MPMG denuncia ex-servidor e filha por fraude em doação de terrenos industriais em Poços de Caldas
Atualizado em 05/09/2025
Após operação da Polícia Civil, ex-funcionário e filha são acusados de estelionato, falsificação e corrupção
Hugo Ribeiro Rego – Foto: Polícia civil.O Ministério Público de Minas Gerais (MPMG) apresentou denúncia contra Hugo Ribeiro Rego, de 48 anos, ex-servidor da Prefeitura de Poços de Caldas, e sua filha, de 26 anos, por participação em um esquema de fraude na doação de terrenos no Distrito Industrial.
De acordo com a Promotoria de Justiça Criminal, Hugo se passava por responsável pelo programa de doação de áreas e exigia pagamentos ilegais de empresários, entregando documentos falsificados para dar aparência de legalidade. As vítimas chegaram a transferir mais de R$ 380 mil por meio de Pix, cheques e depósitos em espécie.
Parte dos valores era destinada à conta da filha, que, segundo o MP, sabia da origem ilícita e colaborava com o esquema.
Como funcionava a fraude
Segundo as investigações, Hugo conduzia empresários até os terrenos e alegava que seria necessário efetuar um pagamento para oficializar a doação. Para convencer as vítimas, ele apresentava atas falsas do Conselho de Desenvolvimento Econômico e Industrial, simulando reuniões que nunca aconteceram.
Os documentos falsificados foram identificados pela procuradoria municipal, que constatou a ausência de assinaturas e informações divergentes das atas originais.

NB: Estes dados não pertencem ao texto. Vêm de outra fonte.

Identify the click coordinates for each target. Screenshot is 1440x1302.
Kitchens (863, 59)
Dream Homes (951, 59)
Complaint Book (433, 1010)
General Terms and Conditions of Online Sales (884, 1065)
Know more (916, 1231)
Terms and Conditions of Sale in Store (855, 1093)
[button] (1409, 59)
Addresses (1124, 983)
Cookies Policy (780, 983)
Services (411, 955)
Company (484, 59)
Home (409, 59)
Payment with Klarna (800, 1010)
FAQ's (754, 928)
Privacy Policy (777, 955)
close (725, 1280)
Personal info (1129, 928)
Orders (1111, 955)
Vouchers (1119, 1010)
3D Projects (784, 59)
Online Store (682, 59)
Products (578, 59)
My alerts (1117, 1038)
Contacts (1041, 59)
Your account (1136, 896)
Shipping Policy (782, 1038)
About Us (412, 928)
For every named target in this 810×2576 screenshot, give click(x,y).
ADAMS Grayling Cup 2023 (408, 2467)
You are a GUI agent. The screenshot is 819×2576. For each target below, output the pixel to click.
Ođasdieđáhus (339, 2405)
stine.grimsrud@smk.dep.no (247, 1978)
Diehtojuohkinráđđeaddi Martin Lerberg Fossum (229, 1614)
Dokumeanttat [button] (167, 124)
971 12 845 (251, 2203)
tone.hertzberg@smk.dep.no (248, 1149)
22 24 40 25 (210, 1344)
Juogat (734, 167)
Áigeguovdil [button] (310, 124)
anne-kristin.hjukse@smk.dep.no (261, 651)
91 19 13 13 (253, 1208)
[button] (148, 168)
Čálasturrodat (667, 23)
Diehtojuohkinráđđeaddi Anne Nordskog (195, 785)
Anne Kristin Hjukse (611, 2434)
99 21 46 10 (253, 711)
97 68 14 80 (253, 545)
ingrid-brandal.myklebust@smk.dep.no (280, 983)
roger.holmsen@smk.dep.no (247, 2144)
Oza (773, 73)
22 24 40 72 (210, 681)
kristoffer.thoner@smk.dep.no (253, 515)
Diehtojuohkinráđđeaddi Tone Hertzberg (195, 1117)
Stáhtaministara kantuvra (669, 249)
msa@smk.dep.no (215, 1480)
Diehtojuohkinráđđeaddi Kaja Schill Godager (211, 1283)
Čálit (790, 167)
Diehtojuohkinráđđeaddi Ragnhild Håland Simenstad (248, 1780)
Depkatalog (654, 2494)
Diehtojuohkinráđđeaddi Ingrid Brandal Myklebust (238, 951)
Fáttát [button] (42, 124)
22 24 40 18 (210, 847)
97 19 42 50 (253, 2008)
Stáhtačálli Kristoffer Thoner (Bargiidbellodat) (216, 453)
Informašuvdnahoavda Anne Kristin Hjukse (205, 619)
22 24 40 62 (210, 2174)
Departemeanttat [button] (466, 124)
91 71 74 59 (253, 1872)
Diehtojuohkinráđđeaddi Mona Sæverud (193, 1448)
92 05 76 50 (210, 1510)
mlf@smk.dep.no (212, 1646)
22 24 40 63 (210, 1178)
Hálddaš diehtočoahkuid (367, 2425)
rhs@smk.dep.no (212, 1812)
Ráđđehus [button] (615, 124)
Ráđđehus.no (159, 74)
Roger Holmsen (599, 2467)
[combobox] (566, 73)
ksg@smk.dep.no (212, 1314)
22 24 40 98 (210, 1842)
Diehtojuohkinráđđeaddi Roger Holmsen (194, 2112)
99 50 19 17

Entre os casos já apurados:
- Uma empresa pagou R$ 100 mil, sendo R$ 80 mil transferidos para a filha.
- Outra vítima entregou R$ 130 mil, dos quais R$ 60 mil foram para a filha e R$ 40 mil para Hugo.
- Uma terceira chegou a emitir dez cheques de R$ 25 mil cada, mas a maior parte foi sustada a tempo.
Denúncia do MPMG
Na acusação formal, o Ministério Público imputa a Hugo os crimes de estelionato, falsificação de documento público e corrupção passiva. A filha responde por corrupção passiva.
O MP pede ainda que os acusados sejam condenados a ressarcir R$ 380 mil às vítimas e ao pagamento de valor equivalente como indenização por danos morais coletivos.
Prisão e Operação Castelo de Cartas
A denúncia foi apresentada após a prisão de Hugo e de sua filha, em 13 de agosto de 2025, durante a operação “Castelo de Cartas”, deflagrada pela Polícia Civil de Minas Gerais.
A investigação apontou que o ex-servidor chegou a exigir até R$ 1,8 milhão de contrapartida para agilizar processos de doação. Os valores eram pagos a ele ou à filha, e parte teria sido utilizada em obras particulares e abertura de empresas em nome dela, incluindo uma choperia na cidade.
Segundo o delegado Clayson Rodrigo Brene, os crimes ocorreram entre 2022 e 2024, período em que Hugo ocupou cargos de confiança na Prefeitura, como gerente da Secretaria de Desenvolvimento Econômico e Trabalho (Sedet), coordenador de comunicação e diretor de turismo.
A polícia também apura indícios de lavagem de dinheiro e a possível existência de outros envolvidos no esquema.
Posição da Prefeitura
Em nota, a Prefeitura de Poços de Caldas informou que os fatos ocorreram sem conhecimento interno e sem anuência da Administração Municipal. O Executivo destacou que, ao receber denúncias de empresas prejudicadas, adotou imediatamente as medidas cabíveis e acompanha o caso junto às autoridades.